Re: [PATCH v2 2/9] x86: numa: check the node id consistently for x86

From: Peter Zijlstra
Date: Tue Sep 03 2019 - 03:13:03 EST


On Tue, Sep 03, 2019 at 02:19:04PM +0800, Yunsheng Lin wrote:
> On 2019/9/2 20:56, Peter Zijlstra wrote:
> > On Mon, Sep 02, 2019 at 08:25:24PM +0800, Yunsheng Lin wrote:
> >> On 2019/9/2 15:25, Peter Zijlstra wrote:
> >>> On Mon, Sep 02, 2019 at 01:46:51PM +0800, Yunsheng Lin wrote:
> >>>> On 2019/9/1 0:12, Peter Zijlstra wrote:
> >>>
> >>>>> 1) because even it is not set, the device really does belong to a node.
> >>>>> It is impossible a device will have magic uniform access to memory when
> >>>>> CPUs cannot.
> >>>>
> >>>> So it means dev_to_node() will return either NUMA_NO_NODE or a
> >>>> valid node id?
> >>>
> >>> NUMA_NO_NODE := -1, which is not a valid node number.
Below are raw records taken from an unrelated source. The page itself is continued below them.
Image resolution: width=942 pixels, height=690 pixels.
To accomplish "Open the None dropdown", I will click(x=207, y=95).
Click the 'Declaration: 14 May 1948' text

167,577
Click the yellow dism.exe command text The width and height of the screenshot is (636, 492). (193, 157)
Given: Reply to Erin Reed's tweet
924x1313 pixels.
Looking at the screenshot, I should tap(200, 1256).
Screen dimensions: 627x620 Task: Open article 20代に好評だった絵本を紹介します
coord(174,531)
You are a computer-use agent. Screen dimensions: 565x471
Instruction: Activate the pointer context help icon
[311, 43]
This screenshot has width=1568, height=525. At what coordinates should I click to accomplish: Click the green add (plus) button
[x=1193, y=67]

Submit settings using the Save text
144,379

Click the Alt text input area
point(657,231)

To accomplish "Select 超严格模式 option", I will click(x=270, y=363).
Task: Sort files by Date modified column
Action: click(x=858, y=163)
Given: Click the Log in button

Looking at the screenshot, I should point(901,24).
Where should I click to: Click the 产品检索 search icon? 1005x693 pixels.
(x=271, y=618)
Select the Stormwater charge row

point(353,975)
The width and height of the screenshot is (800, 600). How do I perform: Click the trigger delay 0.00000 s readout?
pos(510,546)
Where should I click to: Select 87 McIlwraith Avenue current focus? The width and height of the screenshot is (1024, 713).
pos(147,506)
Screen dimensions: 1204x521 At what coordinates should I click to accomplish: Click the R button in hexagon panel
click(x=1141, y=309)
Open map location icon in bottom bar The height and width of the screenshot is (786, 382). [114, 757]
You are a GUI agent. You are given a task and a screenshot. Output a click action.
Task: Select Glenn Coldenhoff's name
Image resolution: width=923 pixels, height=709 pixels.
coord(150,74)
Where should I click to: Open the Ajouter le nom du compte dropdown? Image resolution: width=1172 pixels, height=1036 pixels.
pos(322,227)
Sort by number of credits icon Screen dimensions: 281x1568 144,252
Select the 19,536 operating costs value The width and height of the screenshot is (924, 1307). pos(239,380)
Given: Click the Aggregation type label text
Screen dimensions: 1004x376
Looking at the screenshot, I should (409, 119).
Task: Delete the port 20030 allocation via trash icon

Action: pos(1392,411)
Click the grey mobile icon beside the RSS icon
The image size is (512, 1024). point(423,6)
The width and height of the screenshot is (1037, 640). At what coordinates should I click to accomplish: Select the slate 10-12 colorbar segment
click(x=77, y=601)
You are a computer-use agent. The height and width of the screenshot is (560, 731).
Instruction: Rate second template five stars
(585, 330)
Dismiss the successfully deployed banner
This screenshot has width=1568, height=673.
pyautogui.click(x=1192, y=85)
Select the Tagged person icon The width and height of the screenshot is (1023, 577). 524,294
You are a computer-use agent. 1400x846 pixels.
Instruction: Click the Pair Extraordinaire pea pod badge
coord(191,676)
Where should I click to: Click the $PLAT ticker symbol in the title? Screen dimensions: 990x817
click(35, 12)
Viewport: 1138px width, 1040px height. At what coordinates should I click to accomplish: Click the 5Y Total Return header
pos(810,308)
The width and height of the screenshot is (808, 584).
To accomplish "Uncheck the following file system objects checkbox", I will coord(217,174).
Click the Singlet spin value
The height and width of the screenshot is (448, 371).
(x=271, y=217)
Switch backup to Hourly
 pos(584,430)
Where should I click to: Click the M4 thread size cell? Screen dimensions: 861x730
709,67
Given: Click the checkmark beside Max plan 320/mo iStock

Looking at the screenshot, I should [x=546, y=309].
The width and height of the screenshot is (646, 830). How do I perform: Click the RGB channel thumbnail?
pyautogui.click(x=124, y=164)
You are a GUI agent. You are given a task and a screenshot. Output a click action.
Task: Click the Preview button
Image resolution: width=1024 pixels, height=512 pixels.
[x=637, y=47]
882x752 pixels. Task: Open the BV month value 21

It is also, like I
> >>> said, not a valid device location on a NUMA system.
> >>>
> >>> Just because ACPI/BIOS is shit, doesn't mean the device doesn't have a
> >>> node association. It just means we don't know and might have to guess.
> >>
> >> How do we guess the device's location when ACPI/BIOS does not set it?
> >
> > See device_add(), it looks to the device's parent and on NO_NODE, puts
> > it there.
> >
> > Lacking any hints, just stick it to node0 and print a FW_BUG or
> > something.
> >
> >> It seems dev_to_node() does not do anything about that and leave the
> >> job to the caller or whatever function that get called with its return
> >> value, such as cpumask_of_node().
> >
> > Well, dev_to_node() doesn't do anything; nor should it. It are the
> > callers of set_dev_node() that should be taking care.
> >
> > Also note how device_add() sets the device node to the parent device's
> > node on NUMA_NO_NODE. Arguably we should change it to complain when it
> > finds NUMA_NO_NODE and !parent.
>
> Is it possible that the node id set by device_add() become invalid
> if the node is offlined, then dev_to_node() may return a invalid
> node id.

In that case I would expect the device to go away too. Once the memory
controller goes away, the PCI bus connected to it cannot continue to
function.

> From the comment in select_fallback_rq(), it seems that a node can
> be offlined, not sure if node offline process has taken cared of that?
>
> /*
> * If the node that the CPU is on has been offlined, cpu_to_node()
> * will return -1. There is no CPU on the node, and we should
> * select the CPU on the other node.
> */

Ugh, so I disagree with that notion. cpu_to_node() mapping should be
fixed, you simply cannot change it after boot, too much stuff relies on
it.

Setting cpu_to_node to -1 on node offline is just wrong. But alas, it
seems this is already so.

> With the above assumption that a device is always on a valid node,
> the node id returned from dev_to_node() can be safely passed to
> cpumask_of_node() without any checking?